Bottom line: The last few months have been dominated by the stabilization in the global economic cycle and reduction in systemic risk through massive government intervention. We continue to take the view that global economic recovery depends on recovery in Asia and particularly China. The positive news on Chinese growth confirms our view. We are looking for signs over the next few months to confirm sustainability of the recovery. But until hard data become available in 2 to 4 months the horizon will remain clouded with expectations likely to shift quite wildly. The summer holiday over the next few weeks is expected to bring some lull in the markets, although one should remember that major crises (Russia, Thailand, Mexico, invasion of Kuwait) tend to erupt in August and September.

Regional Developments

  • Oman’s slow progress on diversification was underscored in the Central Bank of Oman’s Annual Report, given brisk activities in the petroleum sector and improvement in its GDP share to 51.3% in 2008 from an average 46.3% share in the previous four years.
  • Negotiations are expected to resume between the GCC and European Union over the next few months to discuss the free trade agreement and other issues. Given that the EU is a top trade partner for the GCC, a successful agreement would be a win-win for both regions.
  • Abdullah Sadiq Dahlan, Saudi Arabia’s representative to the International Labour Organisation, was quoted in the Arab News paper suggesting that the country should reform the citizenship system to open the way for long-term legal residents to acquire naturalisation.
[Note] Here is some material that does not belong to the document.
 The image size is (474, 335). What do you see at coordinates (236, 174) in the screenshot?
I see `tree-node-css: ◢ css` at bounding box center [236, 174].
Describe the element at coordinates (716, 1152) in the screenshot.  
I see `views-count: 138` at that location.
Market Intelligence on the UAE:

  • The United Arab Emirates central bank may buy into the second tranche of Dubai’s $20 bn bond programme and “start trading these bonds very soon” if the Board so decides, according to the UAE Central Bank Governor Sultan Nasser al-Suweidi (as told to Bloomberg). He also mentioned that he was reassured about the dollar by U.S. Treasury Secretary Timothy Geithner and hence “we emphasise that we will continue to peg the dirham to the U.S. dollar”.
  • According to a report by the Samba Financial Group, potential investors in the new UAE sovereign bond issue could include UAE’s sovereign wealth funds (SWFs), since this would potentially open up a new source of long-term corporate finance; also meaning that the region’s SWFs could potentially depart from its long-standing tradition and begin investing in the local market.
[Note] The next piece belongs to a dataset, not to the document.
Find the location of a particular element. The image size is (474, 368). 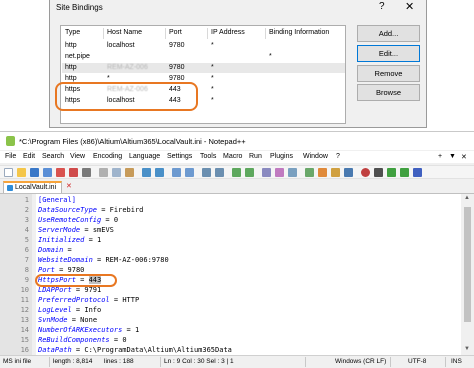

run-macro-multiple-icon is located at coordinates (404, 172).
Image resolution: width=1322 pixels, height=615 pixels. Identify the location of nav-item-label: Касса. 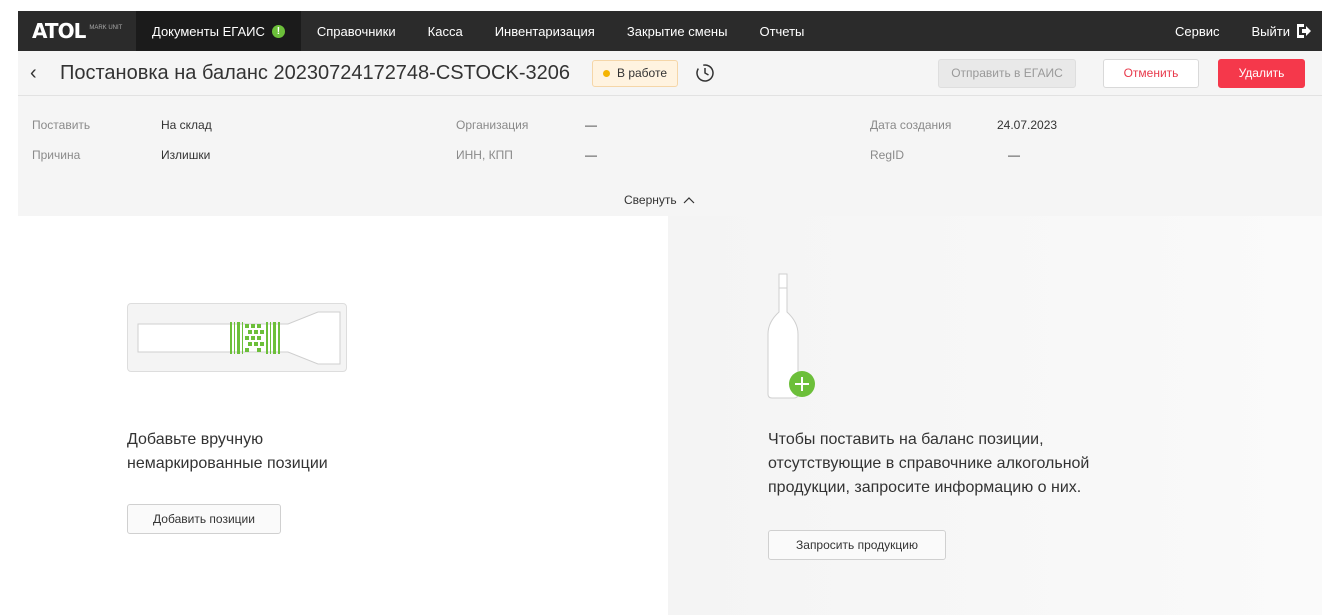
(445, 31).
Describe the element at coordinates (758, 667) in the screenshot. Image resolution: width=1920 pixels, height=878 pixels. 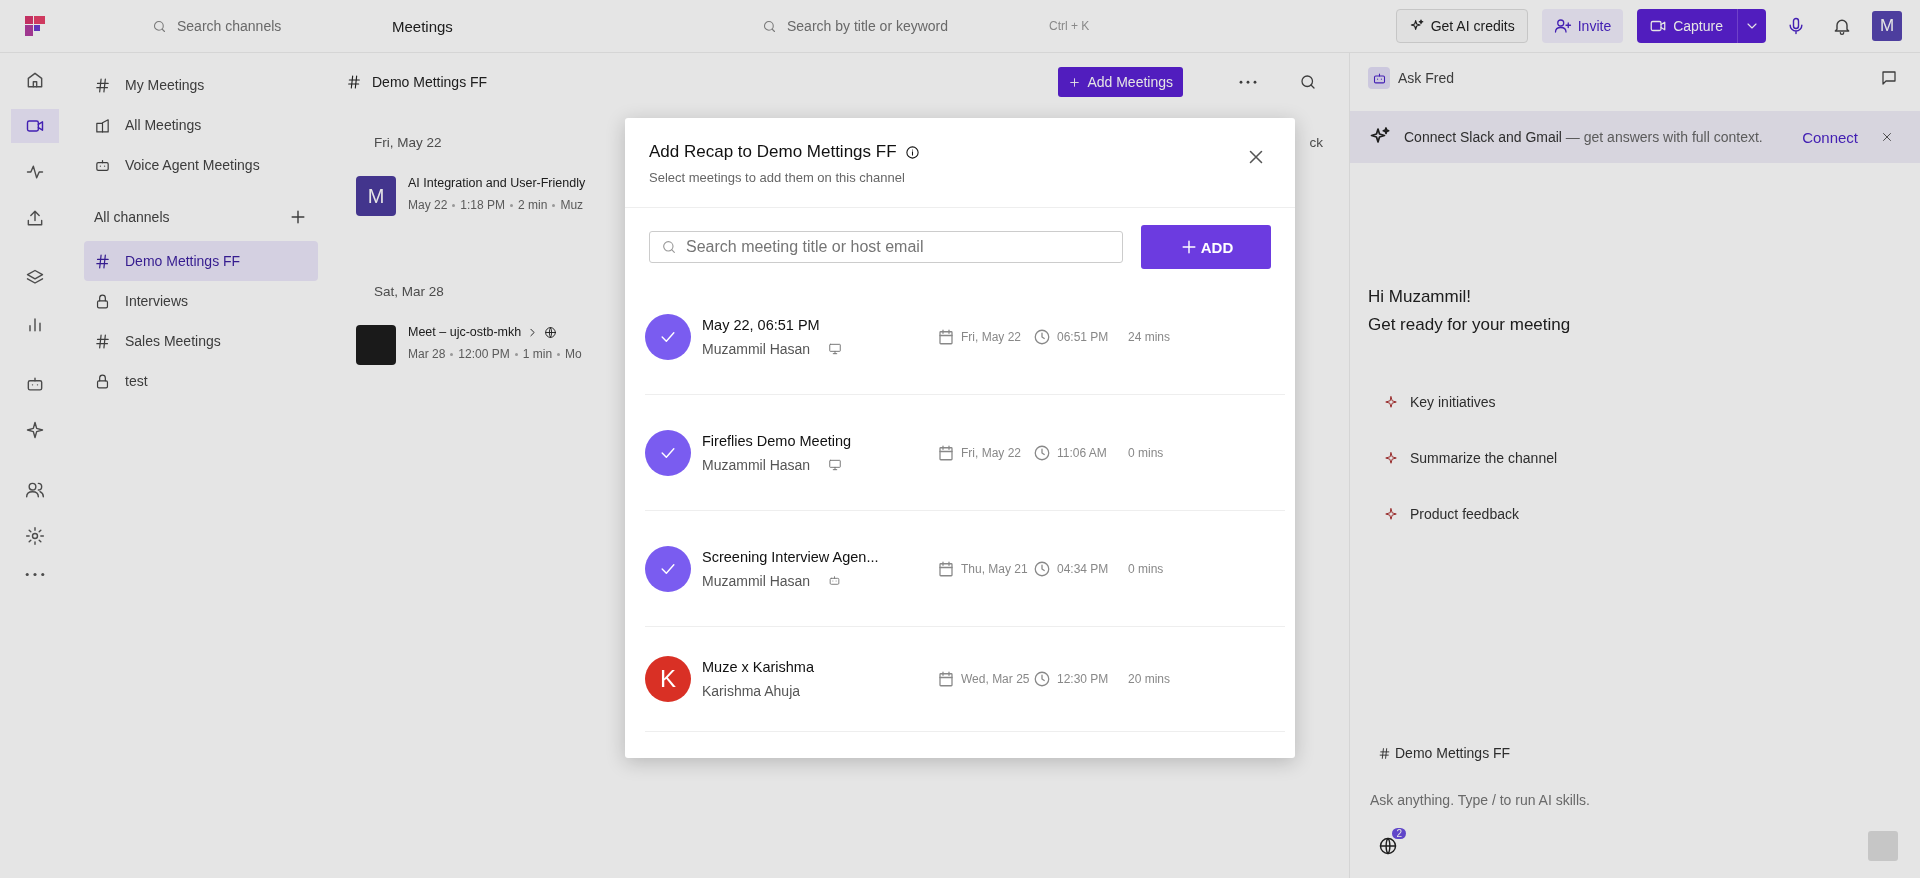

A report by CB Richard Ellis placed Dubai as the second most expensive office market in the Europe, Middle East and Africa region, but expected rents to fall further when more supply hits the market. The report also mentioned that occupiers of older office buildings were withdrawing from commitments to move into premium office space due to economic uncertainties in Abu Dhabi, while weakened demand from the banking sector was affecting demand for office space in Bahrain.